JAKARTA, KOMPAS.com - Peningkatan kesejahteraan dan kompetensi guru adalah dua hal yang harus diprioritaskan Presiden terpilih.
Peneliti Muda Center for Indonesian Policy Studies (CIPS) Natasya Zahra mengatakan, kedua aspek tersebut saling berkesinambungan dan harus sama-sama diatasi. Tanpa kesejahteraan, mengembangkan potensi guru menjadi sulit.
"Sama halnya, mengembangkan kompetensi guru menjadi persyaratan untuk mendapatkan tunjangan tertentu yang pada akhirnya berdampak pada kesejahteraan guru," jelas Natasya, Kamis (8/2/2024).
Ia menambahkan, keduanya merupakan isu penting dan harus menjadi tanggung jawab pemerintah pusat dan pemerintah daerah.
Baca juga: Sambut Bonus Demografi, Data Pendidikan dan Ketenagakerjaan Harus Sinkron
Kompetensi guru penting untuk diprioritaskan karena profesionalisme guru dan kompetensi pedagogik masih terkendala sejumlah faktor, seperti minimnya jumlah guru yang bersertifikat.
Data Sekretariat Direktorat Guru dan Tenaga Kependidikan tahun 2020 menunjukkan, sekitar 300 ribu guru PNS belum berstatus sarjana.
Jika digabungkan, jumlah guru PNS dan non-PNS menunjukkan hampir 50 persen yang belum bersertifikat, padahal sertifikat adalah bukti kompetensi dan profesionalisme guru.
Tidak hanya itu, data dari Kementerian Pendidikan dan Kebudayaan (Kemendikbud) 2020 menunjukkan masih banyak hasil Uji Kompetensi Guru (UKG) pada masing-masing daerah yang belum merata dan masih di bawah rata-rata skor.
Sebagai gambaran, rata-rata UKG Nasional tahun 2020 adalah sebesar 53,02 persen, masih di bawah standar yang ingin dicapai yaitu 55 persen.
Rendahnya kompetensi guru juga berpengaruh pada kualitas pendidikan yang berkaitan dengan kapasitas guru dalam melaksanakan proses belajar mengajar di kelas.

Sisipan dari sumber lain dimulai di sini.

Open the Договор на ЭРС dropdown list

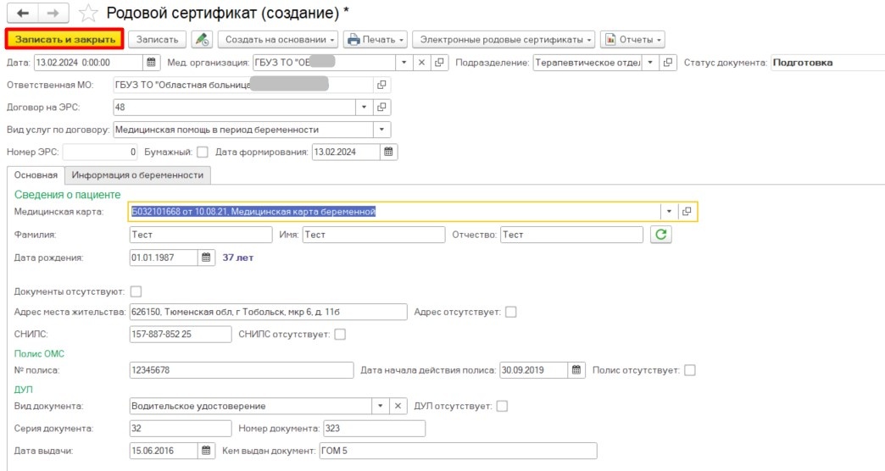[365, 108]
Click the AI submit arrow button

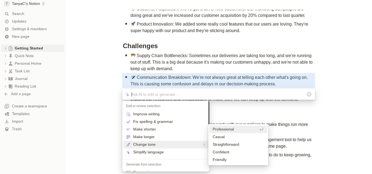point(309,94)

Selain itu, perkembangan zaman juga semakin menuntut guru untuk mengembangkan kompetensi di bidang tertentu, salah satunya dalam mengoperasikan teknologi.
Baca juga: Anies: Pengeluaran untuk Pendidikan Bukan Biaya, tapi Investasi
Selanjutnya, kesejahteraan guru juga perlu diprioritaskan. Survei World Bank 2020 melaporkan, kesejahteraan rendah (gaji rendah) berdampak langsung pada tingkat kehadiran guru di kelas.

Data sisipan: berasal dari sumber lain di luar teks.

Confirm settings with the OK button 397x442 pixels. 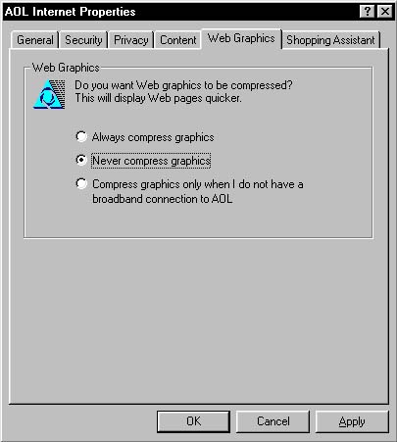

Jika gaji rendah, guru akan lebih memilih untuk mengerjakan pekerjaan sampingan. Hal ini dapat berdampak pada kualitas pendidikan yang diterima siswa karena minimnya pendampingan oleh guru.

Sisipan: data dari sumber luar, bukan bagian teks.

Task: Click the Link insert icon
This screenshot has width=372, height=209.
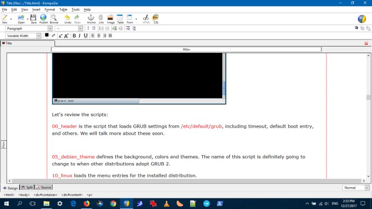Action: coord(101,19)
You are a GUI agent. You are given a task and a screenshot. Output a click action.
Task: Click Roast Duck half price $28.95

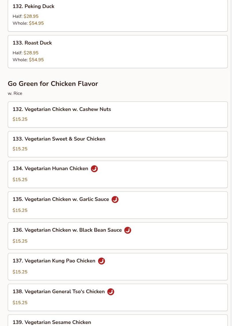tap(31, 53)
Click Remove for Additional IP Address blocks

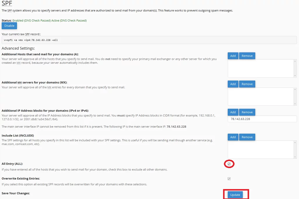247,112
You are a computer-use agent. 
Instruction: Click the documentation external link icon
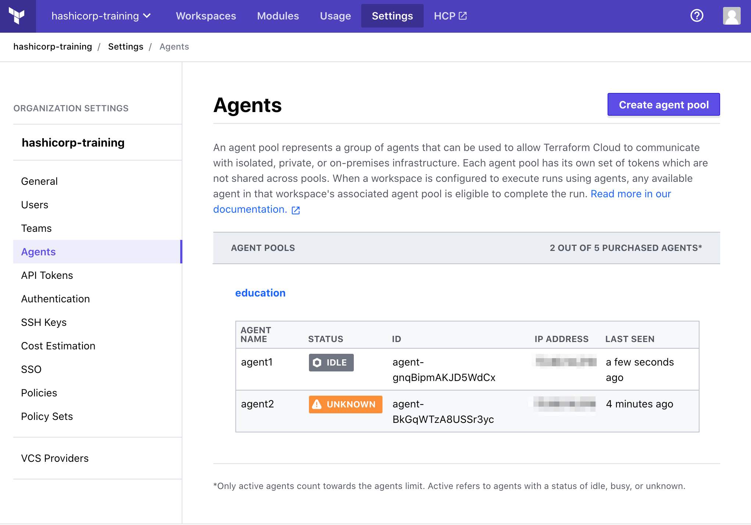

Faktanya, guru berstatus Pegawai Negeri Sipil (PNS) memiliki tingkat kehadiran yang lebih tinggi dari guru non-PNS, karena tunjangan kinerja yang akan mereka dapatkan juga dinilai dari tingkat kehadiran di kelas.
Pemerataan kesejahteraan, khususnya untuk guru honorer, baik di sekolah negeri maupun sekolah swasta juga masih perlu menjadi perhatian.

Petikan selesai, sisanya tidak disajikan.